If you get stung, this first thing to do is to move away from the area calmly. Some insects release pheromones after stinging that can attract more stinging insects, creating a vicious feedback loop. If you are highly allergic to insect stings and bites, it may be necessary to go to a hospital for treatment. However, most people will be able to treat a sting from a bee or wasp at home.

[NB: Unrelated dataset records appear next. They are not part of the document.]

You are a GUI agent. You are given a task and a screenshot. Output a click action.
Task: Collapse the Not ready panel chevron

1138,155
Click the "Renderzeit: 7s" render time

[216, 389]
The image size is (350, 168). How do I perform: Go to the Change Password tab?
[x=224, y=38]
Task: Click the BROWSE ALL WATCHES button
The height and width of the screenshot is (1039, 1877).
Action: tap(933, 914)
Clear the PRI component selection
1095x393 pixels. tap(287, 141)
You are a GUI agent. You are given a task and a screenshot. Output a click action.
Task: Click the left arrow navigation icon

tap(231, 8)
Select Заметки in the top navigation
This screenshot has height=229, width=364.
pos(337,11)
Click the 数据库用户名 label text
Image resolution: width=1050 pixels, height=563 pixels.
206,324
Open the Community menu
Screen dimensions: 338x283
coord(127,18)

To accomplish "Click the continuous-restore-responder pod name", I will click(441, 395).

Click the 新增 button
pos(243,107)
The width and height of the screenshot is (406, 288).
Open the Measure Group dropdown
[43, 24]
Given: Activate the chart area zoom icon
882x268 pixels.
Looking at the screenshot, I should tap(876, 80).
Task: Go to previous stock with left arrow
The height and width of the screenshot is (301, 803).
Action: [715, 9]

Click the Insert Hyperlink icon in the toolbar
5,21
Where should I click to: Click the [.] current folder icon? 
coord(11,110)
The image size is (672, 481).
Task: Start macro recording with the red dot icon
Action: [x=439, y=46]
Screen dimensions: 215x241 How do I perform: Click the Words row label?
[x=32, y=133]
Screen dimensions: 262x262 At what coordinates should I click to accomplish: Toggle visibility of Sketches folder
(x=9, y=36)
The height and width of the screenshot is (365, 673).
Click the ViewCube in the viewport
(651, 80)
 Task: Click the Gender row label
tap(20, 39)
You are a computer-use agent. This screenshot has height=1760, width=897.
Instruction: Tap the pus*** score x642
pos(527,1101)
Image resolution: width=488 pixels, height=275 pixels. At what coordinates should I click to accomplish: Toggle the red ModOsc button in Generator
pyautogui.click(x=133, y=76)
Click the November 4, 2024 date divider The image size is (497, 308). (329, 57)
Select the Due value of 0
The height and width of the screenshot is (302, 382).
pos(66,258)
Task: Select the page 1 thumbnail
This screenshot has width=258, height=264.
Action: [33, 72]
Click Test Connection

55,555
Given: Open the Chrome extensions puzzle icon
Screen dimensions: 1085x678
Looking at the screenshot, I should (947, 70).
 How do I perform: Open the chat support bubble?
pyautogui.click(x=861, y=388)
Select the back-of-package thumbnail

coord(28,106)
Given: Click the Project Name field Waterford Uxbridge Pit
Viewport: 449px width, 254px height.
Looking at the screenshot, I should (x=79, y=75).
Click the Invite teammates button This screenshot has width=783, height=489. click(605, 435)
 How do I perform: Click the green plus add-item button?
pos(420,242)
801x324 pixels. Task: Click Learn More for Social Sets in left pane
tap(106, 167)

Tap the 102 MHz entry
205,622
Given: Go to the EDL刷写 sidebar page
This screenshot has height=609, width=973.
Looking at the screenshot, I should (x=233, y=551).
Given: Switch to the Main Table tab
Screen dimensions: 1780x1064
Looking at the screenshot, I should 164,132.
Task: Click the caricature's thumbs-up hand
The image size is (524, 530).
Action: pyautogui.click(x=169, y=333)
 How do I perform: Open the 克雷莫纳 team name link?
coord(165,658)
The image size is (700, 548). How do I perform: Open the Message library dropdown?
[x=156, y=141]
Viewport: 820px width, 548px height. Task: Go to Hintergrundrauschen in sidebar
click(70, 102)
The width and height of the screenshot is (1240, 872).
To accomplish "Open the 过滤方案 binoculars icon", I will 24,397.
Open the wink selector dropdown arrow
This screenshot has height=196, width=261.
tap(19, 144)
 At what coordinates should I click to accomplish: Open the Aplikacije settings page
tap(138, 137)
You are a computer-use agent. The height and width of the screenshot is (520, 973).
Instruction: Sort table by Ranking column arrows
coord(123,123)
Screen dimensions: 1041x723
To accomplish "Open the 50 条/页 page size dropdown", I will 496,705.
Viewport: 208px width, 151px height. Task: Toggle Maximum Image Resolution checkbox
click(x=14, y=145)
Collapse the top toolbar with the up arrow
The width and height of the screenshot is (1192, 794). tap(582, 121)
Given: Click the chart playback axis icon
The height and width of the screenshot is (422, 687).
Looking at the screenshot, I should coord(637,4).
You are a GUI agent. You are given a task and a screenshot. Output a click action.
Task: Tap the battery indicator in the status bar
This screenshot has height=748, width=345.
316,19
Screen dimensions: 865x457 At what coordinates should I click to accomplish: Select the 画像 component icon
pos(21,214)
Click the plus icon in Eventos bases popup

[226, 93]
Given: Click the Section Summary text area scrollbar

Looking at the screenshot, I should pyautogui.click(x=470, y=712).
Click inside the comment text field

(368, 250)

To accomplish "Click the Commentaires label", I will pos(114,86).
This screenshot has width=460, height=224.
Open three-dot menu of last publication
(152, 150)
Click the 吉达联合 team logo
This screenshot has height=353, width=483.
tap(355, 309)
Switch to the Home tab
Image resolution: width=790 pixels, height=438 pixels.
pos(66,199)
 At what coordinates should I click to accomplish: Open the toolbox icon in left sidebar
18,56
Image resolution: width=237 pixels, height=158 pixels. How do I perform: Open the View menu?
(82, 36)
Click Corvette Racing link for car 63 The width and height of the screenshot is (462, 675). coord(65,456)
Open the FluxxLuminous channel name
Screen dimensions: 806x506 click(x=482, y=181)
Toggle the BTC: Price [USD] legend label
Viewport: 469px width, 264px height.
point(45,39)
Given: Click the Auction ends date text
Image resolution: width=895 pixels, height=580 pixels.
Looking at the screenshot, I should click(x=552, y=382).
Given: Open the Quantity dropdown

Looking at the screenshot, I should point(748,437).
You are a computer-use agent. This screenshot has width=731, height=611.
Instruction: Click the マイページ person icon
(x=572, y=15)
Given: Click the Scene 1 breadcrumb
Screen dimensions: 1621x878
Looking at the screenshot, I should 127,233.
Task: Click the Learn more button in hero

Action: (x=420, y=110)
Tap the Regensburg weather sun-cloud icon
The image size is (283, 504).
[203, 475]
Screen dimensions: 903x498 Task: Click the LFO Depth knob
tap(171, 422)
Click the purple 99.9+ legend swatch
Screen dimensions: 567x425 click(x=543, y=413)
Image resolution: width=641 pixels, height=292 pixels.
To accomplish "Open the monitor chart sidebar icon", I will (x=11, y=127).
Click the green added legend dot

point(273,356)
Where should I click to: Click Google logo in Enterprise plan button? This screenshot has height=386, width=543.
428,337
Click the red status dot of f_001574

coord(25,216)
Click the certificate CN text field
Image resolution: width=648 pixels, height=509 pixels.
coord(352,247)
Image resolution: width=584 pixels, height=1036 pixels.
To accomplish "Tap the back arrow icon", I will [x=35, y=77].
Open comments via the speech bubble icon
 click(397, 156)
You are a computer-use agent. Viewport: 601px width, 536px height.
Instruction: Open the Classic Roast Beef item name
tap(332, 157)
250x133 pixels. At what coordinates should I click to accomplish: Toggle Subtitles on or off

First, it is important to determine whether the stinger is left behind. A honeybee stinger is highly barbed and must be removed from the wound before additional treatment steps can be taken. This can be done by scraping a hard, flat object such as a fingernail or credit card across the sting. In contrast, the stingers of bumblebees and wasps are smoother and these insects are capable of repeated stings without leaving the stinger behind. Once a stinger is no longer evident in the wound, the procedure for treating these stings is the same. Wash the area with plenty of soap and water, then put ice on the site of the wound to reduce swelling. An antihistamine can also be taken to reduce swelling further and help alleviate itching that can accompany insect bites and stings.
If you are allergic to insect stings, it is a good idea to let your co-workers know, especially if you work outdoors and if you carry an epi-pen for this type of emergency. This can help them help you if you do get stung.
Culture of Questioning
Questioning certain practices with safety in mind is an essential attitude to keep you and the rest of the Vandal family safe. Questioning challenges the complacency that grows in familiar situations and drives change. Questioning safety practices, or perhaps a lack thereof, is vital to developing a culture of safety at the University of Idaho. The goal is for everyone to return home at the end of every day just as healthy as when they arrived on campus.
Safety issues are often recognized but go unreported because a person doesn't know whom to contact or assumes that someone else is already taking care of it. At U of I, we want everyone to challenge these assumptions, question the situation and report the issues. The Report a Safety Concern form was created just for this purpose. It allows for anonymous reporting if you choose, as well as the option to upload an image of the safety problem when appropriate. It is available for anyone to use, and concerns will be directed to the proper campus unit to correct the problem.
Students and employees are the eyes and ears of the community, and your help is essential. Get involved in the safety training opportunities available to you, ask questions if you have a concern about a procedure, take part in safety inspections and report issues right away - issues cannot be corrected if no one knows about them. Timely questioning and reporting can prevent accidents and near misses. If an accident or near miss does occur, report this as well; investigating the reason will help avoid another injury.
As a supervisor, you have additional influence - lead by example and ensure safety is a core value in your team's activities. You are encouraged to do workplace inspections, ensure your employees are current on their safety training, talk regularly with your employees and discuss accident investigation reports with them and the U of I EHS staff. EHS has many resources available for you and the EHS staff can assist all supervisors in their safety efforts.
Our Vandal culture is how we think and act in all our activities. Avoiding complacency and continuously challenging existing conditions that might pose a safety risk allows us as a community to identify discrepancies and take appropriate actions before an accident or near miss occurs. Put safety first and we can achieve the safest possible working and learning environment for our Vandal family.